═════ 本文

Cray-1が出荷された翌年の1977年8月、日本初のベクトルコンピュータであるFACOM 230-75 APU が航空宇宙技術研究所(NAL)で運用が開始された。これはFACOM 230-75のメモリ(1MW×36ビット)を、CPUとAPU (Array Processing Unit) が共有するマルチプロセッサ構成であり、ピーク性能は、単精度加算が22 MFlops、単精度乗算が11 MFlopsであった。STAR-100とは異なり、高速メモリで構成されたベクトルレジスタ(1792語)を内蔵していた。ベクトル記述としてはAP-FORTRANという拡張言語方式を用いている。Cray-1にはなかった間接参照のベクトル演算やgather/scatterによるIF文を含むDOループのベクトル化などをサポートしていた点は注目される。さらに、サーチ、比較、ones countなどもサポートしていた。

2機製作され、もう1機は社内に置かれていたが、後に原子力研究所に移設されたと聞いている。商業的には成功とは言えないが、画期的なコンピュータであった。写真は情報処理学会「コンピュータ博物館」より。

2) 日本電気(MICS-II)
日本電気中央研究所では、共通バスで結合した計算機複合体MICS-IIを研究開発していたが、1977年5月から稼働を開始した。MICS-IIは6台のPM (Processing Modules)を中核として構成され、コントロールバス、メモリバス、I/Oバスの3種類の共通バスによって結合されている。既成のマイクロプロセッサは使用せず、PMは独自に設計した。この並列特性についての分析を1979年の情報処理学会論文誌20巻、2号、p.130-137で発表している。日本電気は1988年、64 PEのマルチプロセッサシステムCenjuを開発するが、純粋な分散メモリでなく、グローバルアドレス空間を併用しているのが特徴で、このころからの伝統ではないかと思われる。

3) 関税引き下げ
情報機器専門商社12社で構成する情報機器専門商社協会は、1977年9月12日、コンピュータの周辺機器の輸入関税(22.5%)をコンピュータ本体並みの13.5%に下げることを求める陳情書を通産省に提出した。

4) ソード電算機システム
低価格の簡易型PCのM200シリーズを発表した。

5) パナファコム(Lkit-16)
パナファコム(現PFU)は、1977年3月、学習用の1チップ16ビットマイクロコンピュータLkit-16を発売した。PANAFACOM Lkit-16は、2011年3月2日、情報処理学会により2010年度情報処理技術遺産に認定された。

══════════
═════ 記録一覧

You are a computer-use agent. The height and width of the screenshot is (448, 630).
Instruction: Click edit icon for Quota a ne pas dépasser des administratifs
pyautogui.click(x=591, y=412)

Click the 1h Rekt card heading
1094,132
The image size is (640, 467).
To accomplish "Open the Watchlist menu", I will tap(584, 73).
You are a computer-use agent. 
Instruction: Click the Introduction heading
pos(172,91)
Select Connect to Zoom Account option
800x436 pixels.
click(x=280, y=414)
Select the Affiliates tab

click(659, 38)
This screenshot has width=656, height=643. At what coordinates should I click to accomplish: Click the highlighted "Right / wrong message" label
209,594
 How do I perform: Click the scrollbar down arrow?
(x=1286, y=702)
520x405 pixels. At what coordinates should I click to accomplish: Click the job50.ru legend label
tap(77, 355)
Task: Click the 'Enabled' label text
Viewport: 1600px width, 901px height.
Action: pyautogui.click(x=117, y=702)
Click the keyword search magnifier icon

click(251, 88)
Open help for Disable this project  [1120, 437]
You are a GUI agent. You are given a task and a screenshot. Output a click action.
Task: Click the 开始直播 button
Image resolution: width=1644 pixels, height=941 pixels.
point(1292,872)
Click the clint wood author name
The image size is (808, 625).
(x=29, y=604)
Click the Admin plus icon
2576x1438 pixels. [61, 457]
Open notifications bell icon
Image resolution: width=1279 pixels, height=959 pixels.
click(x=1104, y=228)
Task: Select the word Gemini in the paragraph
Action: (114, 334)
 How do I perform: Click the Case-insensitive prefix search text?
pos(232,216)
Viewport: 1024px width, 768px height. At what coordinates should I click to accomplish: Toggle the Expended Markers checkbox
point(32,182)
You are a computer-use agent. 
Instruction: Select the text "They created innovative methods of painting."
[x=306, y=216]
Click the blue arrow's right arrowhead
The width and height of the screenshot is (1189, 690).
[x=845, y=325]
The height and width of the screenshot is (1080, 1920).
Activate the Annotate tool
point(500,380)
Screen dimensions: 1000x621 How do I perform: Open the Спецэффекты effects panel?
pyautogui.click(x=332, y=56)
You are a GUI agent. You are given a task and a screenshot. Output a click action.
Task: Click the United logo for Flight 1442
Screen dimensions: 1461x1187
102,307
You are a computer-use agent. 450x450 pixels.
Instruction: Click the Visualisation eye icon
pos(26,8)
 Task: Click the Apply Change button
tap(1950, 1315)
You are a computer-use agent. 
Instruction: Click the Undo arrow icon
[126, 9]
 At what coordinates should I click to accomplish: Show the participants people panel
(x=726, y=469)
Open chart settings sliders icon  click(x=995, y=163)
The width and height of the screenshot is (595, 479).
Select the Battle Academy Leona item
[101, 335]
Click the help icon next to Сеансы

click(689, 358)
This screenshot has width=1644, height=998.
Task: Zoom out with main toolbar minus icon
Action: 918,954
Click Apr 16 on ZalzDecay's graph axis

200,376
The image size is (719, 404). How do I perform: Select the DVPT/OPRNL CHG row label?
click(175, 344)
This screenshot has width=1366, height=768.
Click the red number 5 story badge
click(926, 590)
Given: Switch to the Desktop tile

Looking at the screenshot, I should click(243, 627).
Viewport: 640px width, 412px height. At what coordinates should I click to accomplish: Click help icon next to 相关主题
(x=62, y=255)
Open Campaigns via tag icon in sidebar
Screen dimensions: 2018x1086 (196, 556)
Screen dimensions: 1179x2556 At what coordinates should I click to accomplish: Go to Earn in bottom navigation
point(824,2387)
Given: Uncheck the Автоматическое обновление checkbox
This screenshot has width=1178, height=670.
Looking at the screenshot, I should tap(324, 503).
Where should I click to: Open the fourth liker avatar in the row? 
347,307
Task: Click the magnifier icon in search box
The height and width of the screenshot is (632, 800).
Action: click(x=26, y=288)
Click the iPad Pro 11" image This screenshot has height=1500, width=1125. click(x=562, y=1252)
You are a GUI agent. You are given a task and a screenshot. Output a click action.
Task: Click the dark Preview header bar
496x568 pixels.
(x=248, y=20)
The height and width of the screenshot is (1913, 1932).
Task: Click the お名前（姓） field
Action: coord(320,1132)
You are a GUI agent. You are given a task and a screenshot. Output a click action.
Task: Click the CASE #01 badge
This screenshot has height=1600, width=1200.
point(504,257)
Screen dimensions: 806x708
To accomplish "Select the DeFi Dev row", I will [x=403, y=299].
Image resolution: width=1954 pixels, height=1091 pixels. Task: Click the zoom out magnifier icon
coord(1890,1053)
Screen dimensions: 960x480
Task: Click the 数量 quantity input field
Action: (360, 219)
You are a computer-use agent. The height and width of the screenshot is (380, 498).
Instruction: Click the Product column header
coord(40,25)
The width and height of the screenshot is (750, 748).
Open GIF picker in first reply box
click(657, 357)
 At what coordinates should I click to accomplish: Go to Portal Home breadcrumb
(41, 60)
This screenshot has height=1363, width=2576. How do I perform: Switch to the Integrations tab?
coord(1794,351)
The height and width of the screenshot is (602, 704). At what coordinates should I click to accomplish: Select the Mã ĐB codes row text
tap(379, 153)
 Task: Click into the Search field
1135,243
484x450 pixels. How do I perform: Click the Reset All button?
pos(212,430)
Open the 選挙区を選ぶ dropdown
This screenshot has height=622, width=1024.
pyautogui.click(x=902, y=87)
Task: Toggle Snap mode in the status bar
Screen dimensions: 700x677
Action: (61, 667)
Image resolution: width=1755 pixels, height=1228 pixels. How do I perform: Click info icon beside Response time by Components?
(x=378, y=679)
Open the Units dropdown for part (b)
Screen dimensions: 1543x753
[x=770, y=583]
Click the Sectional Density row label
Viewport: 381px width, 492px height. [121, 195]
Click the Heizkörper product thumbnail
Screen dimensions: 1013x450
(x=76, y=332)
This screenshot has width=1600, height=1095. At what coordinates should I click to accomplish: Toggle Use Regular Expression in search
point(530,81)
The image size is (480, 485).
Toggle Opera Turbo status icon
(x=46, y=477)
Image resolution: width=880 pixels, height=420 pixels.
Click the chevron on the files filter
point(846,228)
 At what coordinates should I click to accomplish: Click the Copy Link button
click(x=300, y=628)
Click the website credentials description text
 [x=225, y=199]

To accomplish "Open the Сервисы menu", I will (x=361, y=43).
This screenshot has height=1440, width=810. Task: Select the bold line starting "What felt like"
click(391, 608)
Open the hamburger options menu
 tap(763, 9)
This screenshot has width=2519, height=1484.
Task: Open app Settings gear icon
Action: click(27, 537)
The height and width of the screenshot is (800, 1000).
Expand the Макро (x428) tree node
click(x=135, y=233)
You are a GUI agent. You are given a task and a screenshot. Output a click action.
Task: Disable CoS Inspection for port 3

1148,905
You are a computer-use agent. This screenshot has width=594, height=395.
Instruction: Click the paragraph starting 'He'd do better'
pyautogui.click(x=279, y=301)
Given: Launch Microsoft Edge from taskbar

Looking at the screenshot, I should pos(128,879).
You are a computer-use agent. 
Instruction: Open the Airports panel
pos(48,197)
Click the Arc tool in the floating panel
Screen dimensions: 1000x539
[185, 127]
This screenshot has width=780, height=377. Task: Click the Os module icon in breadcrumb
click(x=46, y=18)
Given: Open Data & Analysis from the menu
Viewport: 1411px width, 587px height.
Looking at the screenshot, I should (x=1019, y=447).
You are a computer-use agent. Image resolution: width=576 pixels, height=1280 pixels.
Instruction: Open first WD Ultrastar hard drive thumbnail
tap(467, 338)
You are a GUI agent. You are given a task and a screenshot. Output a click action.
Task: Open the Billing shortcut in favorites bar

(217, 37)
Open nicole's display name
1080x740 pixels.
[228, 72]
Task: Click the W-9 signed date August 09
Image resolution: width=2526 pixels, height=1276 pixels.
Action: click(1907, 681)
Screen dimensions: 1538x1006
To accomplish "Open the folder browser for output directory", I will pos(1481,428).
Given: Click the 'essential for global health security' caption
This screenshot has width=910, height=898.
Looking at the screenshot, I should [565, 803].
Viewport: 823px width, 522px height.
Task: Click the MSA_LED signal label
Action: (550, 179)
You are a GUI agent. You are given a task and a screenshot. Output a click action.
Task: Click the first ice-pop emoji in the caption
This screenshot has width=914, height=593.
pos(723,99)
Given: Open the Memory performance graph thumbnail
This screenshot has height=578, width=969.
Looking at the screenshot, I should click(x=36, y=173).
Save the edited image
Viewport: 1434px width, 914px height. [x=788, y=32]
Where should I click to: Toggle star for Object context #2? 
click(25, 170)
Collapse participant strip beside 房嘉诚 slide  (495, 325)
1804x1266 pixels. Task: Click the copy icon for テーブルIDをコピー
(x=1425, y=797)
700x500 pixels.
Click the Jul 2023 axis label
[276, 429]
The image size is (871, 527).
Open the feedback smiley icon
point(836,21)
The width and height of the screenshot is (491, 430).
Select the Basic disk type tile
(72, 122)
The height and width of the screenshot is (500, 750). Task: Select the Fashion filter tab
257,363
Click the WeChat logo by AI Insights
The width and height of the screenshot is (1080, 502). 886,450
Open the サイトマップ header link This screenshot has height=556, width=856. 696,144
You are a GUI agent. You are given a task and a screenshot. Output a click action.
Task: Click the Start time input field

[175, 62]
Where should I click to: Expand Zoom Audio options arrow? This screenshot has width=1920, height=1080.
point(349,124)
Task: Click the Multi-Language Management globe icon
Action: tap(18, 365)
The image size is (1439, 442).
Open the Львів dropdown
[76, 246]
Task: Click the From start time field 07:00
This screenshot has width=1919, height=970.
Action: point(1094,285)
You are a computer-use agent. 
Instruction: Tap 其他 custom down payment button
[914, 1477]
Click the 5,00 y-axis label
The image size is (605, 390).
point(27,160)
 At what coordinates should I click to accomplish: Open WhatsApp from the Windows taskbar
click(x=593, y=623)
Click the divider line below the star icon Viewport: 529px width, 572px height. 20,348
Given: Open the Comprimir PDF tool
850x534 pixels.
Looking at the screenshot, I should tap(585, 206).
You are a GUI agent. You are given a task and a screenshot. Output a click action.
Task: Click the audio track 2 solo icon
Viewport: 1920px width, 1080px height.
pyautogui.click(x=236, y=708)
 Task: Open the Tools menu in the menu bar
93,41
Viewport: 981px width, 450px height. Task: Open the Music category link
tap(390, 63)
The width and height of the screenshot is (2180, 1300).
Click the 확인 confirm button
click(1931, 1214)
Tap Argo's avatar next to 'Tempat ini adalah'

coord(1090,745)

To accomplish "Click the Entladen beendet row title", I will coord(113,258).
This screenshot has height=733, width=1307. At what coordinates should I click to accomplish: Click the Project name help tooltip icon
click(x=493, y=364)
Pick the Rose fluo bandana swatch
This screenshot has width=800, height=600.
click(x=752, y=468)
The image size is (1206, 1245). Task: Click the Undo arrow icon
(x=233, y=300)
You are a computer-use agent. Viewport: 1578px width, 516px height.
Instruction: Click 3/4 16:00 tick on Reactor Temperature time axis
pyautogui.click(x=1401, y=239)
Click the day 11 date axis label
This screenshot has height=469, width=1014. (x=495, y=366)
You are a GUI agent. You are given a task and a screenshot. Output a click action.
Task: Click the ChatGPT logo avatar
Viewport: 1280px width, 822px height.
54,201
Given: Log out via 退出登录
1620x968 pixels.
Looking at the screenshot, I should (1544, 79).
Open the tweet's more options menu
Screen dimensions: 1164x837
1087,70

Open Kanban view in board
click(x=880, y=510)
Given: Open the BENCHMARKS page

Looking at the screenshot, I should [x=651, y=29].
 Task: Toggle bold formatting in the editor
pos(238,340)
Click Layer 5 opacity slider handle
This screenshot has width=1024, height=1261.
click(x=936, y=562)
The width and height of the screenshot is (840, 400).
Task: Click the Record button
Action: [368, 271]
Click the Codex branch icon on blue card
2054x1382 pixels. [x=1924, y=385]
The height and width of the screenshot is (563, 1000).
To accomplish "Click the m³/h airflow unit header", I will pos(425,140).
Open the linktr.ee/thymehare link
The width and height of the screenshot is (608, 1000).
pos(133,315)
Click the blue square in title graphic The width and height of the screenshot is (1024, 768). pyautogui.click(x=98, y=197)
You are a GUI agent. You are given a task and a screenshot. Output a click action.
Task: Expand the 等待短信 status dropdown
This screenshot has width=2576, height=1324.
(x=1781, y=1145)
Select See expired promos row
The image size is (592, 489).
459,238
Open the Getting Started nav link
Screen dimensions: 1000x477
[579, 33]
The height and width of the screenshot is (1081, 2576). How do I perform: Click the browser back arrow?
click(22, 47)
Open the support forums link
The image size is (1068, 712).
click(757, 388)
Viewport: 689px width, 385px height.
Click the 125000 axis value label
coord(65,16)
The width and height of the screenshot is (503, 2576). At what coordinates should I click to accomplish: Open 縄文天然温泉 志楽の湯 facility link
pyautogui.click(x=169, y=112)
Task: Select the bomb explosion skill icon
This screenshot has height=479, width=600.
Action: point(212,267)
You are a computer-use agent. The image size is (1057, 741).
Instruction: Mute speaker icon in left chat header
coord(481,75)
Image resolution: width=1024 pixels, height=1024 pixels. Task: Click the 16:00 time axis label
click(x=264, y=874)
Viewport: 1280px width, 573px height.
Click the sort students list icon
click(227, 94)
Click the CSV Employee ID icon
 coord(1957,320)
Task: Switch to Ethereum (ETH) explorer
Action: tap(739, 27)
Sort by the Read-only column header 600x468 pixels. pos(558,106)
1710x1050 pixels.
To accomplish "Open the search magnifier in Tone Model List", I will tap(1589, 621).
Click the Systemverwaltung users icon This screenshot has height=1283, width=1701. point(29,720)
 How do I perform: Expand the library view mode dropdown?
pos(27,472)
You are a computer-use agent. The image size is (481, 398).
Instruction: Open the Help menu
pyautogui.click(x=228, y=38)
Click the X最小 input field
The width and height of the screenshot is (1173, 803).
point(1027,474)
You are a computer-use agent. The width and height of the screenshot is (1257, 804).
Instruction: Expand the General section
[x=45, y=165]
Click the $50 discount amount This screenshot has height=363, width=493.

══════════

課題一覧 ::
1. 本文のうち、「2) 日本電気(MICS-II)」から「5) パナファコム(Lkit-16)」までを、両端を含めてそのまま書き写してください。
2. 本文によると、MICS-IIは何台のPMを中核として構成されていますか。
3. 次の(a)〜(c)の記述が本文と一致するかどうかを、それぞれ「はい」または「いいえ」で答え、判断の根拠となる本文の語句をそのまま引用してください。
(a) FACOM 230-75 APUは、1977年8月に航空宇宙技術研究所で運用が開始された。
(b) MICS-IIのPMには、既成のマイクロプロセッサが使用された。
(c) 情報機器専門商社協会は、コンピュータの周辺機器の輸入関税を13.5%に下げるよう求めた。

解答一覧 ::
1.
2) 日本電気(MICS-II)
日本電気中央研究所では、共通バスで結合した計算機複合体MICS-IIを研究開発していたが、1977年5月から稼働を開始した。MICS-IIは6台のPM (Processing Modules)を中核として構成され、コントロールバス、メモリバス、I/Oバスの3種類の共通バスによって結合されている。既成のマイクロプロセッサは使用せず、PMは独自に設計した。この並列特性についての分析を1979年の情報処理学会論文誌20巻、2号、p.130-137で発表している。日本電気は1988年、64 PEのマルチプロセッサシステムCenjuを開発するが、純粋な分散メモリでなく、グローバルアドレス空間を併用しているのが特徴で、このころからの伝統ではないかと思われる。

3) 関税引き下げ
情報機器専門商社12社で構成する情報機器専門商社協会は、1977年9月12日、コンピュータの周辺機器の輸入関税(22.5%)をコンピュータ本体並みの13.5%に下げることを求める陳情書を通産省に提出した。

4) ソード電算機システム
低価格の簡易型PCのM200シリーズを発表した。

5) パナファコム(Lkit-16)

2. 6台です。

3.
(a) はい。「1977年8月、日本初のベクトルコンピュータであるFACOM 230-75 APU が航空宇宙技術研究所(NAL)で運用が開始された」
(b) いいえ。「既成のマイクロプロセッサは使用せず、PMは独自に設計した」
(c) はい。「コンピュータの周辺機器の輸入関税(22.5%)をコンピュータ本体並みの13.5%に下げることを求める陳情書を通産省に提出した」